> **Directions for this task**:
Check every line of the entries below for "шариковая", and copy the lines that have it.

> **Saved data entries**:
**********

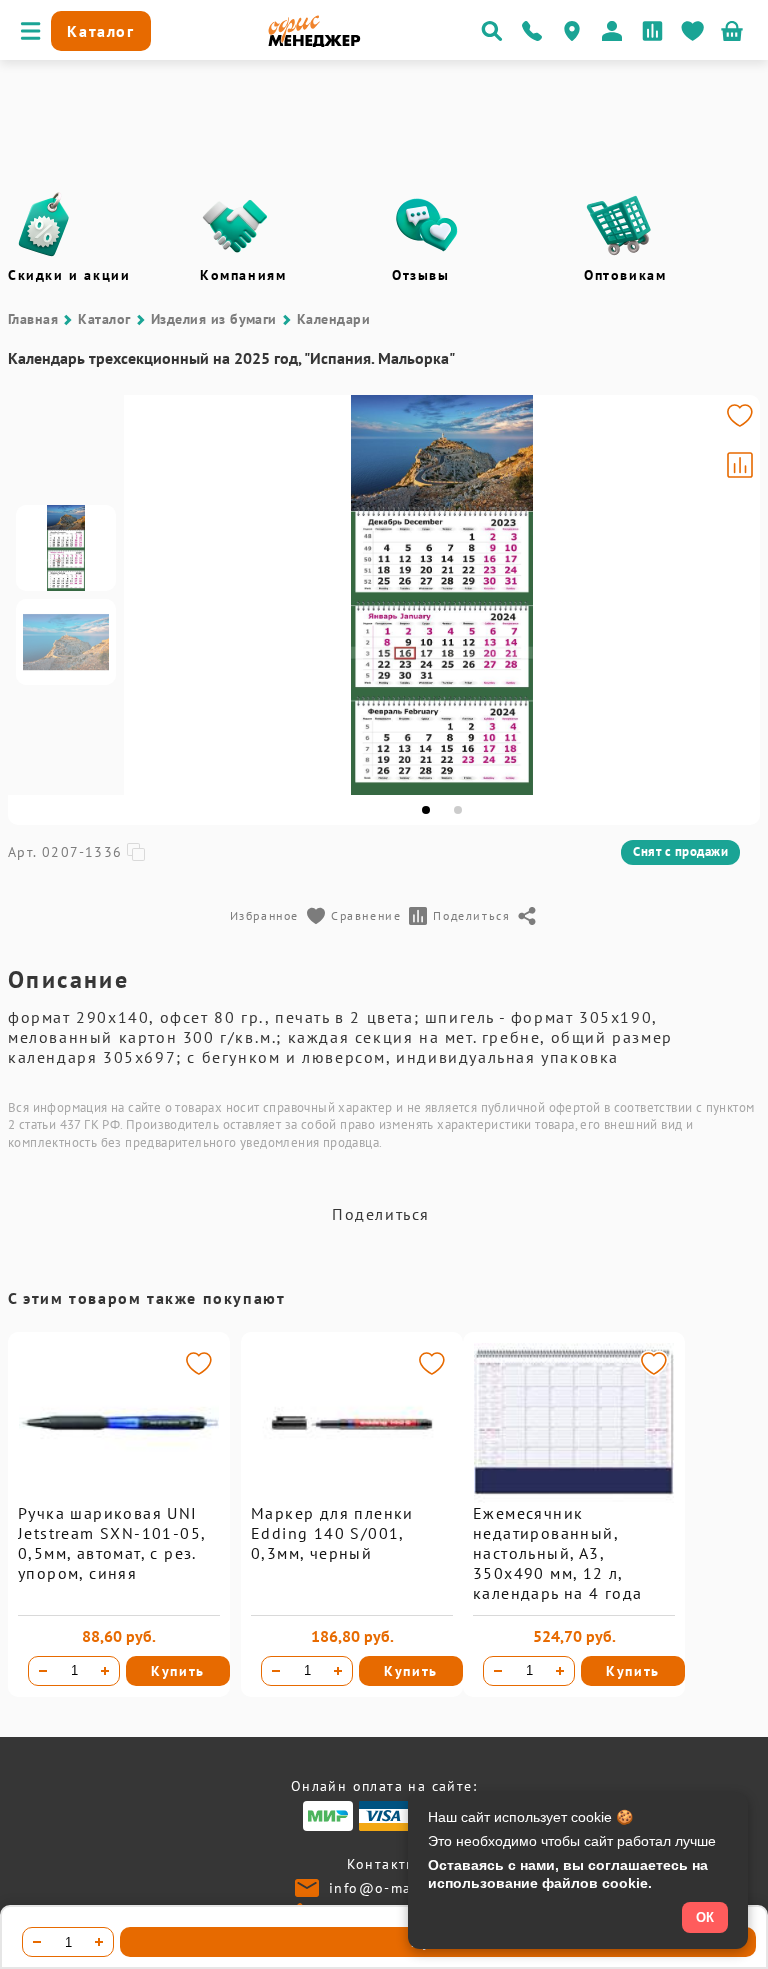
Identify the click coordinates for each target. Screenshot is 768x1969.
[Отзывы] (427, 225)
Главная (33, 319)
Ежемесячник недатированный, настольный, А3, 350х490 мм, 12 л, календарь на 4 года (558, 1553)
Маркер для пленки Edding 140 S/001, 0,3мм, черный (332, 1533)
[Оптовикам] (619, 225)
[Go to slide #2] (66, 642)
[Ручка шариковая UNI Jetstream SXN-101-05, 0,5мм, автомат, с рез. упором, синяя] (119, 1498)
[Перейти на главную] (314, 42)
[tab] (426, 810)
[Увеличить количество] (105, 1671)
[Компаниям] (235, 225)
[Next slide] (736, 595)
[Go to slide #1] (66, 548)
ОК (705, 1917)
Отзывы (421, 275)
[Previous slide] (148, 595)
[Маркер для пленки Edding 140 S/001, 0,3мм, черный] (352, 1498)
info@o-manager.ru (401, 1888)
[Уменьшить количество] (43, 1671)
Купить (178, 1671)
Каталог (104, 319)
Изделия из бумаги (214, 319)
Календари (333, 319)
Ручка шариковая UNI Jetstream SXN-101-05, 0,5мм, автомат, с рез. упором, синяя (111, 1543)
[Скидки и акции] (43, 225)
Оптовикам (625, 275)
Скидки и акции (69, 275)
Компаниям (243, 275)
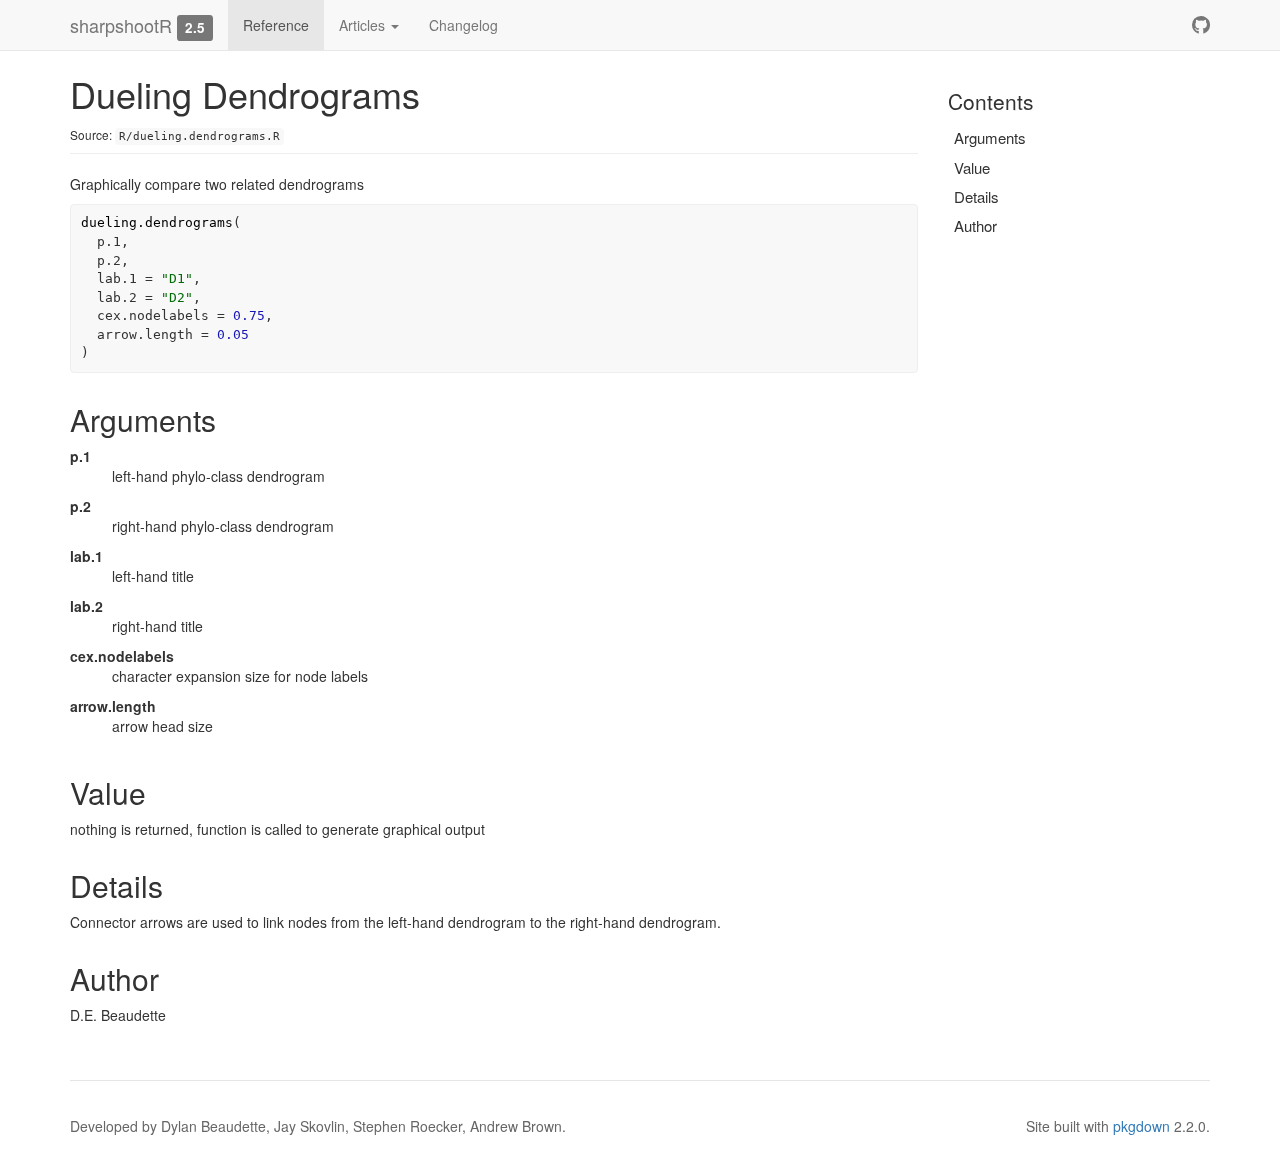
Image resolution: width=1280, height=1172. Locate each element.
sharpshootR (121, 25)
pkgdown (1141, 1126)
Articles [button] (364, 25)
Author (975, 225)
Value (972, 167)
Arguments (990, 137)
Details (976, 196)
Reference (276, 25)
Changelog (463, 25)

**********

> **Result of this task**:
[Ручка шариковая UNI Jetstream SXN-101-05, 0,5мм, автомат, с рез. упором, синяя] (119, 1498)
Ручка шариковая UNI Jetstream SXN-101-05, 0,5мм, автомат, с рез. упором, синяя (111, 1543)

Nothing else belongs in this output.